I've made this bread a few times & always mix the yeast with the treacle & warm water. It does take longer but is worth it

tutonm's picture

I would like to bake this loaf but what does 'knock back' mean?

Can anyone tell me how many calories quinoa has when cooked on its own?

georginakonyves's picture

Superb bread. I replaced the quinoa flour with white flour and it was very good. The dough did take MUCH longer than two hours to double in size. I left it to take its own sweet time to rise and it was well worth the wait.

mobdas's picture

Update - it's a bit like sourdough but not as tasty! Edible but not encouraged. I might make another batch later with the golden syrup substitution.

mobdas's picture

Oh boy, do I wish I'd read the comments this morning!

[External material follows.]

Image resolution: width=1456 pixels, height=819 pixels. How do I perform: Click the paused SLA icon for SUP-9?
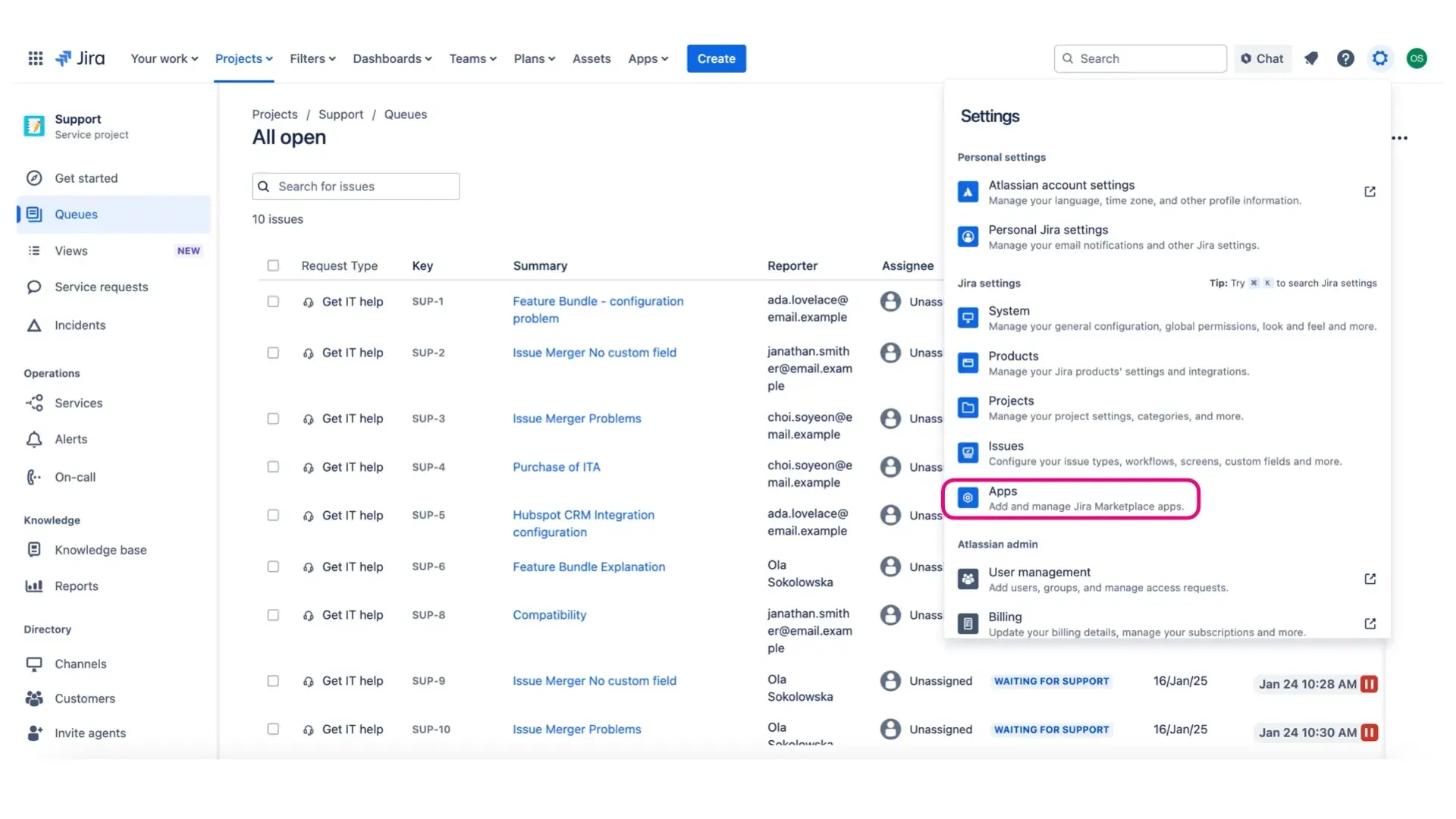pyautogui.click(x=1369, y=684)
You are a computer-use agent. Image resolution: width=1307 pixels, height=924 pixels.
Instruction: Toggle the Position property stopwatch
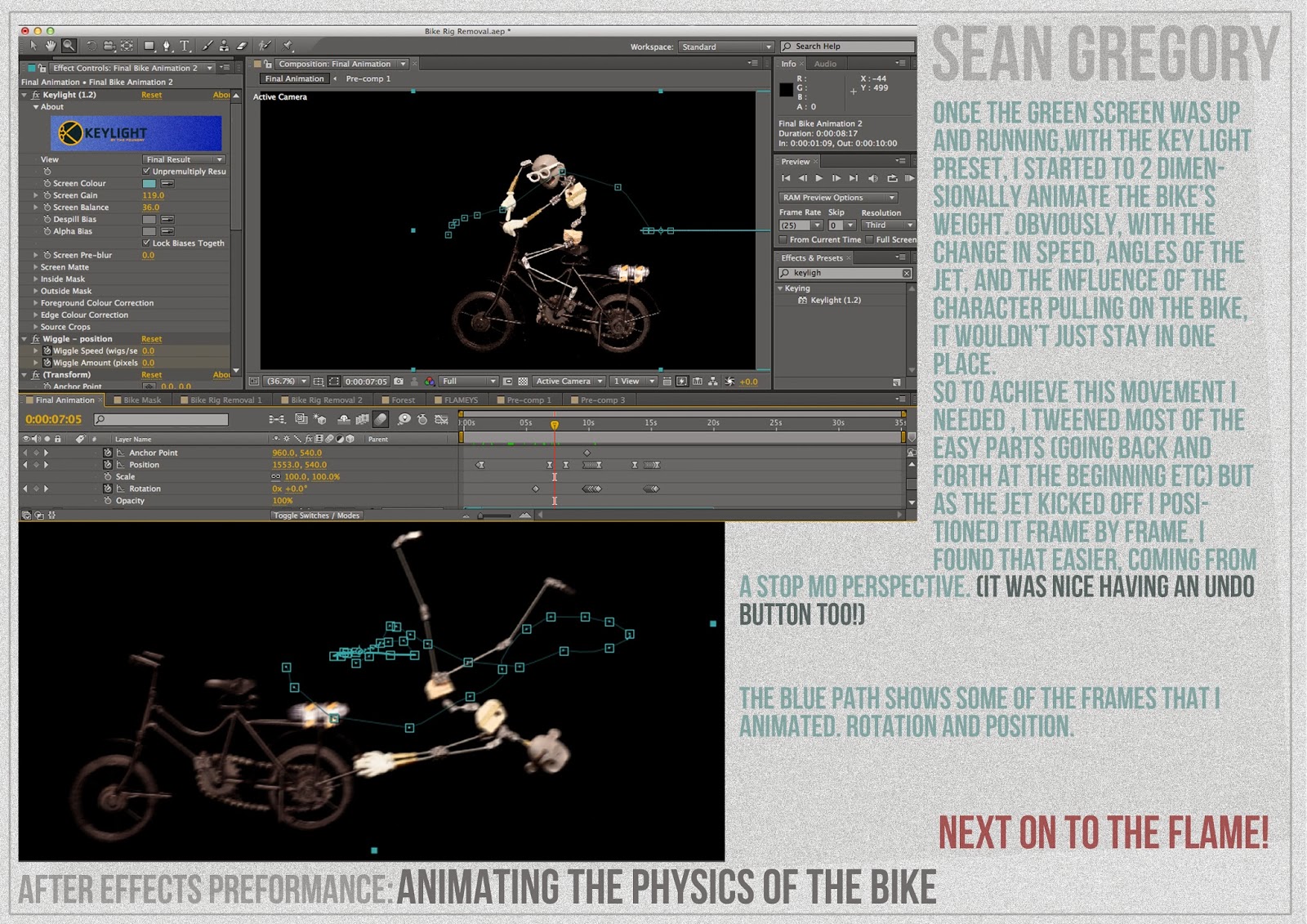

I've currently got an unsalted, cold-watered, non-watery-yeasted loaf proving in my cold kitchen. Thanks, Good Food recipe! I fear that instead of baking bread I may have baked a weapon.

lydiac123's picture

i just made this bread, but used golden syrup instead of black treacle and linseeds instead of caraway (purely because thats what i had in the cupboard!) I used warm water and put the dough next to a radiator to proove, and it rose nicely! The only problem was that the bread didnt even get a chance to cool...we ate it with butter whilst still warm!!! delicous!!

philipparowley's picture

Alie was absolutely right, the missing link was the use of warm water. That's the only thing I changed and it rose beautifully. Delicious with the River Cafe Winter Minestrone!

blulou's picture

I'm going to try this one - I'm normally a big fan of rye bread but tho I've made granary and wholemeal I havent tried making this.

Looking at the recipe its the same problem as on some of the others I've seen on here where they havent specified for tepid water. Warmth is crucial, as is sugar, for yeast to activate and whole flours tend to take more time to rise. To add to Alies post, another tip is to mix the flours together then warm in the bowl in the oven for ten minutes. You only want your water, flour etc hand hot, any hotter and it will kill the yeast.

And if it hasnt risen in the specified time, leave it longer before you cook it.

I'll let you know how I get on.

aliefries's picture

Quick tips for heavy whole wheat breads:
1) Mix the yeast with a bit (100ml or so) of luke warm water and some of the sugar, in this case the treacle. A spoonful or so should do it. Make sure the water is warm to the touch, but not hot. Wait about 10 minutes. You'll see it bubbling away. Mix it into all the dry ingredients before adding the rest of the wet.
2) Keep the bread warm while it's rising. Put your oven on the lowest setting and stick it on top. Keep it covered!
3) Try substituting some of the whole wheat, rye or quinoa for white or white whole wheat flour. You can also use a high gluten or "very strong" whole wheat, as these are easier to rise. I know you can get this in the supermarkets in the uk, and king arthur flours does one in the us.
Good luck and don't give up on whole wheat breads. They can be tricky but they're worth the effort.

ponkkaa's picture

I tried it yet again. I made certain that the yeast was good. I double checked all of my ingredients.
I now have two (2) seed cake bricks (suitable for building or use as boat anchors). I think I'll stick with regular flour for now.

ponkkaa's picture

I tried this bread today. It wouldn't rise. Not having much experience
in baking, I can't pinpoint where I went wrong. I'll try it again.